Although there was a special Rainbow room at the hospital for such cases nobody had asked him about his feelings of rage, despair and shame.  He felt that he had no right to make his feelings known because the help needed to go to K as she had carried the baby and had to go through the birth.  I don't think that most men feel that they can burden their partners with their grief and, sadly, in our culture men are expected to be strong and not cry.
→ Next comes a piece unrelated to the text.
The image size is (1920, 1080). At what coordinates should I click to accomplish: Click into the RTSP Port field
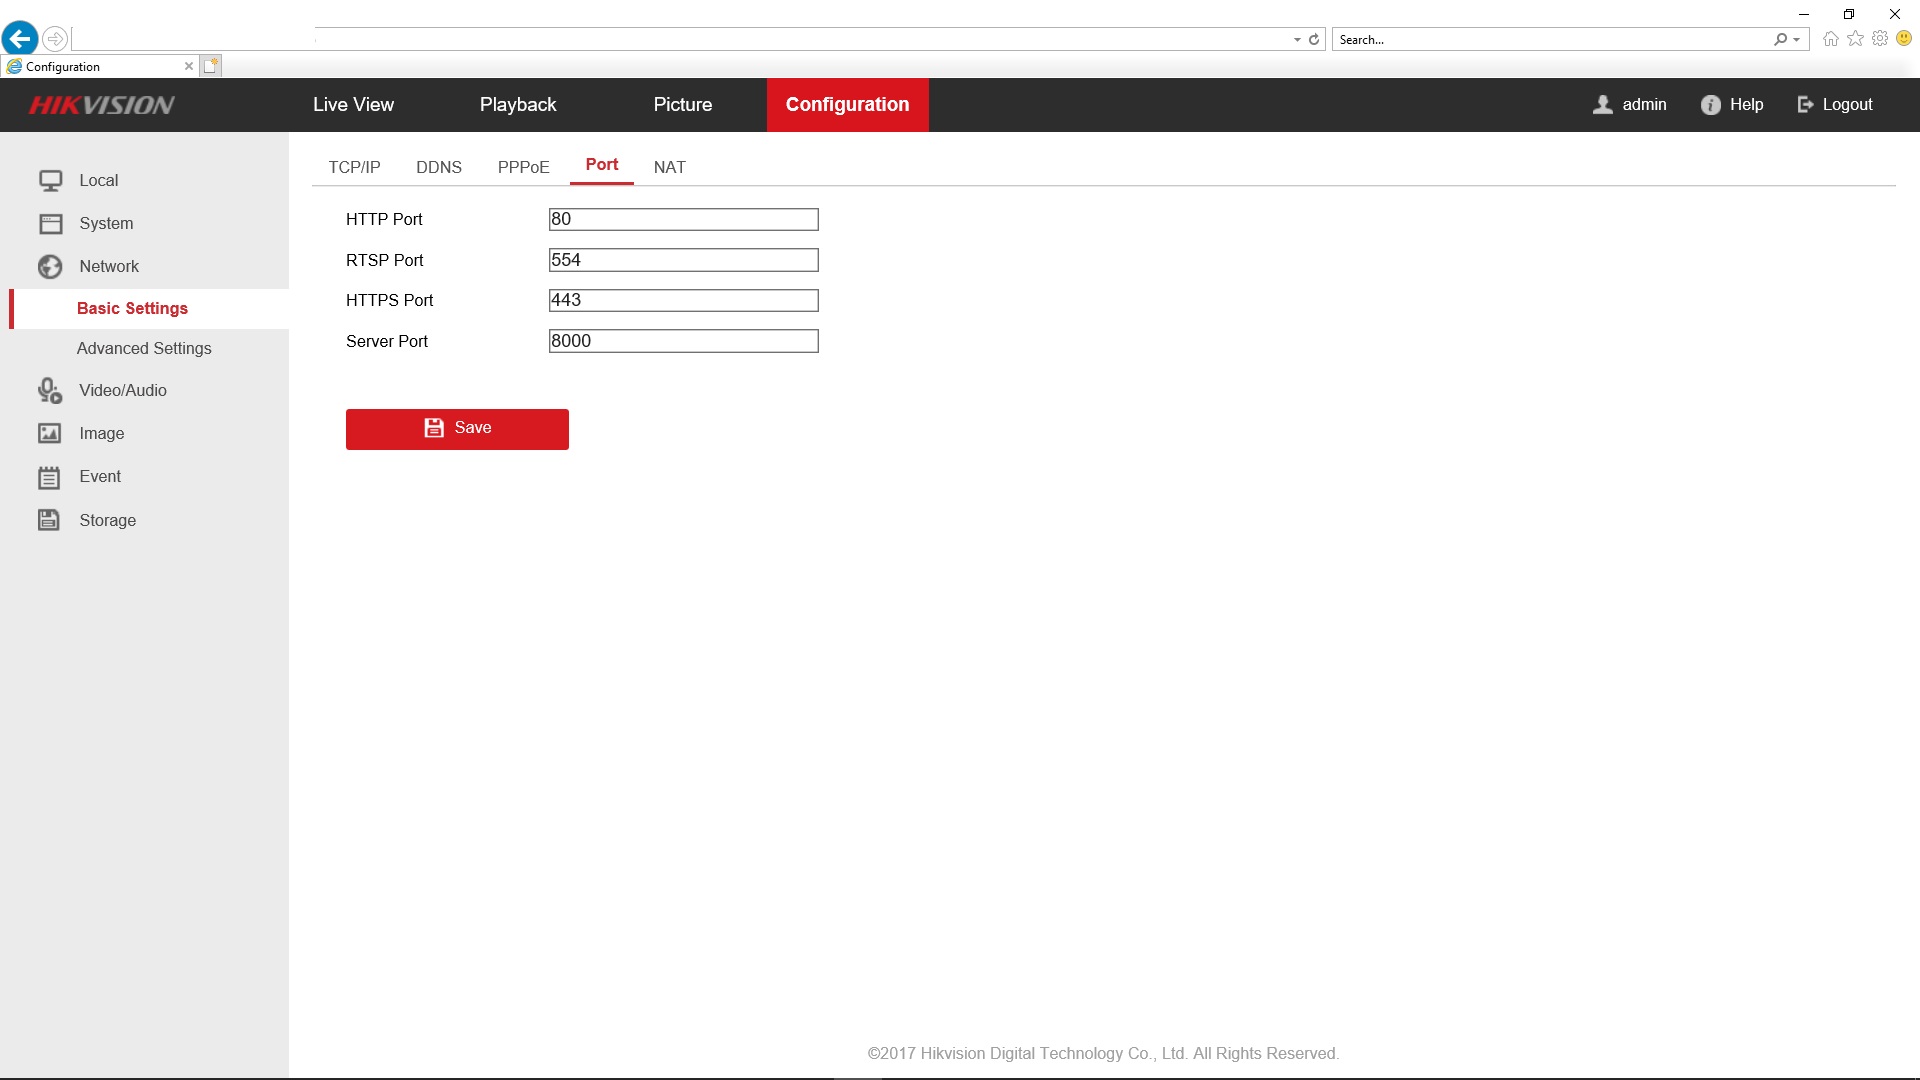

H had a similar experience.  The scans had shown up an abnormality which was difficult to detect at an early stage.  H and his partner had to make the decision whether to abort or not.  A was too distraught to make the decision and asked H to do it for her.  H was overwhelmed by guilt and fear.  Because A had to be induced and the doctors did not want to do a Caesarian section, the labour lasted a distressing 3 days.  H was exhausted physically and emotionally.

The baby was born dead on New Year's Eve.  A was discharged on a freezing, damp New Year's morning.  They stood on the pavement cold and empty hugging each other.  H could not share his feelings with A as he wanted to give her all the help and support that he could muster.  Again the words of Dr Brian Weiss helped him heal but he carried that pain for three years before we talked about it.  I couldn't have helped him three years ago anyway.  I had to heal myself first.
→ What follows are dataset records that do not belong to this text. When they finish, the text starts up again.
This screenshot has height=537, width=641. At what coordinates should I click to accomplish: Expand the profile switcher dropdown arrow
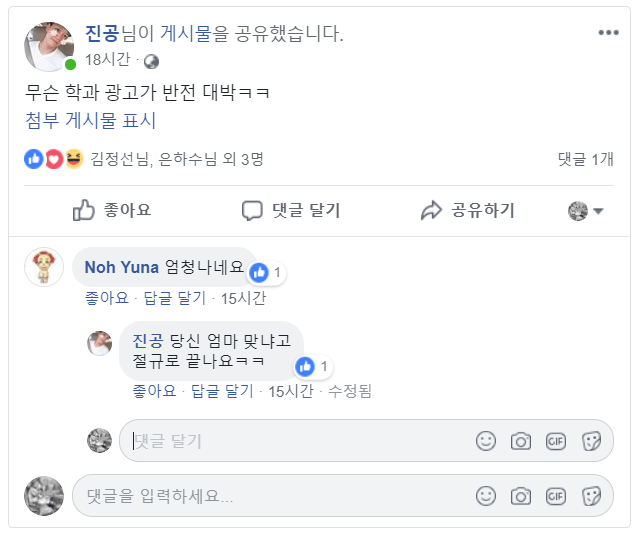coord(598,211)
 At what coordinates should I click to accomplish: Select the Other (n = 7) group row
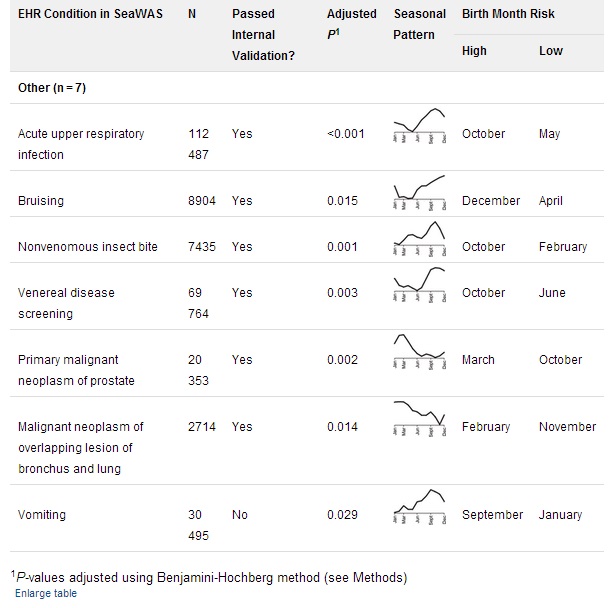pos(54,87)
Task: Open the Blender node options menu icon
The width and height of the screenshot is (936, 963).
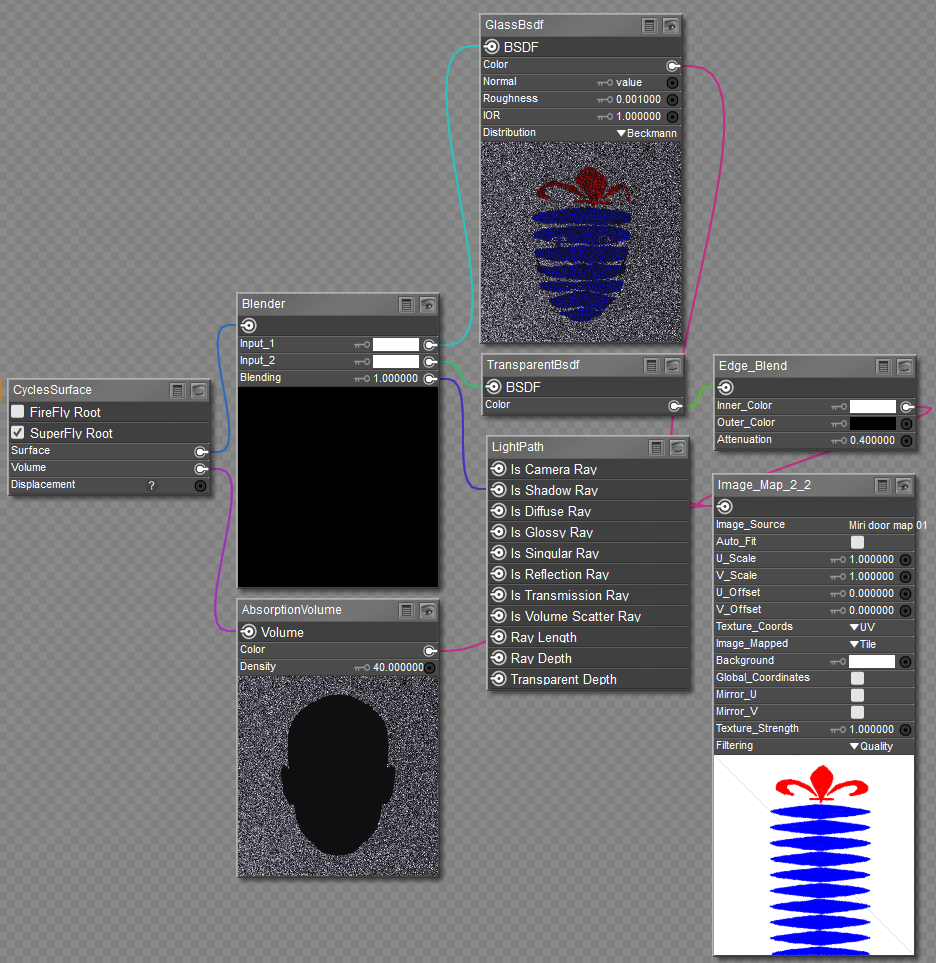Action: click(407, 304)
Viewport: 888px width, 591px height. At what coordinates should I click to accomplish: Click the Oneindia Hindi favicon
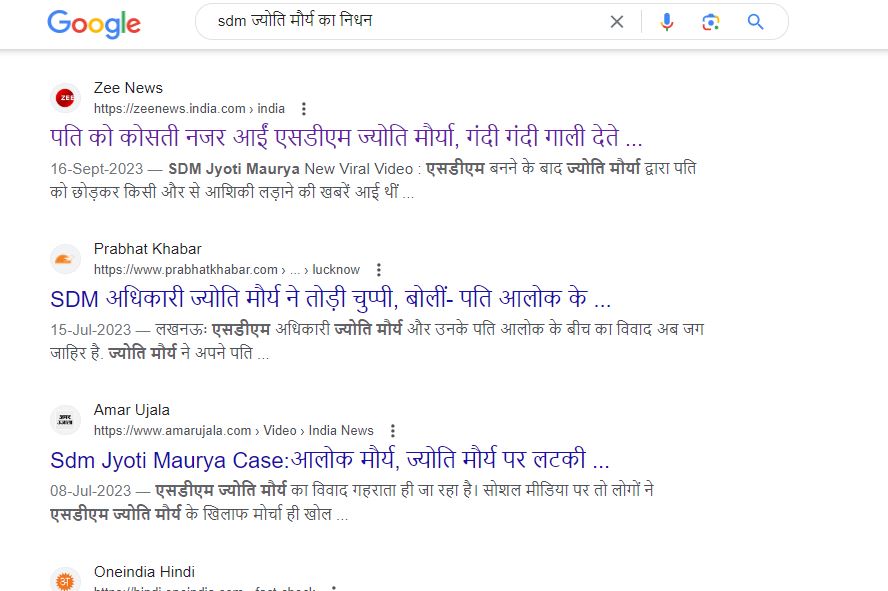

Another book that dropped into my lap recently was Why Me, Why This, Why Now?, by Robin Norwood, a therapist that I respect highly.  In it I learned to look for the gift in adversity, something that I had never thought of.  It is always there.  My gift in all this pain has been spiritual growth, a deepening of empathy, compassion and a joy and ecstasy that I would never have found otherwise nor ever have believed was possible.  I am not a religious person at all but I know beyond doubt that there is such a great force of Universal Love in this world available to all of us.  We just have to know it is there and find it.  For myself, I would like to add another little bit to Robin Norwood's title and that would be -'Why Not Me?'

My real understanding of the nature of pain came recently through the words of a Medicine Woman, Jamie Sams, in The Sacred Path.  I had asked the Great Spirit to help me understand what it was all about and I was shown the message from the Standing People.  I wasn't impressed until I read the words and had to whisper 'sorry' for doubting the universal wisdom.  Suddenly it all made sense. The Standing People teach us about roots and giving.  How lucky we are that the North American Indians have been so generous and compassionate to share their wisdom with us.  Would that we could be so generous to them.
 

Mimosa is the tree that teaches us the lessons of our female side and the loving heart... She told me the secret of the Fireflies and how they had unborn stars in their tails.  Mimosa told me that these stars would grow inside each person with an open heart.  Then they would take their place among the Great Star Nation when they had loved and been loved on this Earth.  Mimosa told me that the pain and betrayals each heart would endure were like water tossed on the fire of these tiny stars to see if they could continue to grow in spite of the hurt.  Those that continued to love would one day become big stars and would send the love that they had gathered to everyone in the Universe as a reminder of the Great Mystery. Mimosa reminded me to open my heart and to love no matter how deep my pain.
Wow!  What a lesson.  Princess Diana immediately came to mind.  Despite her hurt and betrayal she kept her heart open and showed compassion wherever she went and she changed the world.

For me, I would not change a thing about my life.  The gift in my pain is that I have learned how to touch the pain and vulnerability in others with gentle hands and to treat myself more kindly.  What more could I ask for?  I feel very privileged and lucky.